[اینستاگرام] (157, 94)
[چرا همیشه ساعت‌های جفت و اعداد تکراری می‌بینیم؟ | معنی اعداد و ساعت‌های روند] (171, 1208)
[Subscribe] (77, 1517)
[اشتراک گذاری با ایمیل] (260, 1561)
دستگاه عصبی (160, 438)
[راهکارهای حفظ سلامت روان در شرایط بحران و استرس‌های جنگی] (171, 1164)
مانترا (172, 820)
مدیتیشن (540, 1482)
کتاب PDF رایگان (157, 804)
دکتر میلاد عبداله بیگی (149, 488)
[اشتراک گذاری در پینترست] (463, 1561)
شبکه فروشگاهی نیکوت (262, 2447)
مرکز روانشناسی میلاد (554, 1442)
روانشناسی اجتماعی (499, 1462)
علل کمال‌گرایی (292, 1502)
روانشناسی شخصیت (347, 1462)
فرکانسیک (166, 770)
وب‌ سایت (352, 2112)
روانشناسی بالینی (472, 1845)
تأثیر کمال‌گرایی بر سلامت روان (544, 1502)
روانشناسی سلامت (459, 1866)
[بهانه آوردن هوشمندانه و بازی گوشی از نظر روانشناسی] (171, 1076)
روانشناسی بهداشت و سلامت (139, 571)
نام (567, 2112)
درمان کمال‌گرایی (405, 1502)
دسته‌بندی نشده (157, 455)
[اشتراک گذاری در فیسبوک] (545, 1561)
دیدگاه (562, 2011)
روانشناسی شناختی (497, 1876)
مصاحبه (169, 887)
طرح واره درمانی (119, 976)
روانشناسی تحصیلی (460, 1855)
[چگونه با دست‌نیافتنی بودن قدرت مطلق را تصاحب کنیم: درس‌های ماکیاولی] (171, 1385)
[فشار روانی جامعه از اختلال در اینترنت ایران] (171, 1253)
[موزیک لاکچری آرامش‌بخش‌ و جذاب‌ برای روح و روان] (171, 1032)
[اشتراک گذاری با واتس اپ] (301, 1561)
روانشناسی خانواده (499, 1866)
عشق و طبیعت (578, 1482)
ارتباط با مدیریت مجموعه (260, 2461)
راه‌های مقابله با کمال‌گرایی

☆ ☆ ☆ ☆ ☆

Quote, without alteration, the final stretch of the entries: the line with "ارتباط با مدیریت مجموعه (260, 2461)" onward to the last line.

ارتباط با مدیریت مجموعه (260, 2461)
راه‌های مقابله با کمال‌گرایی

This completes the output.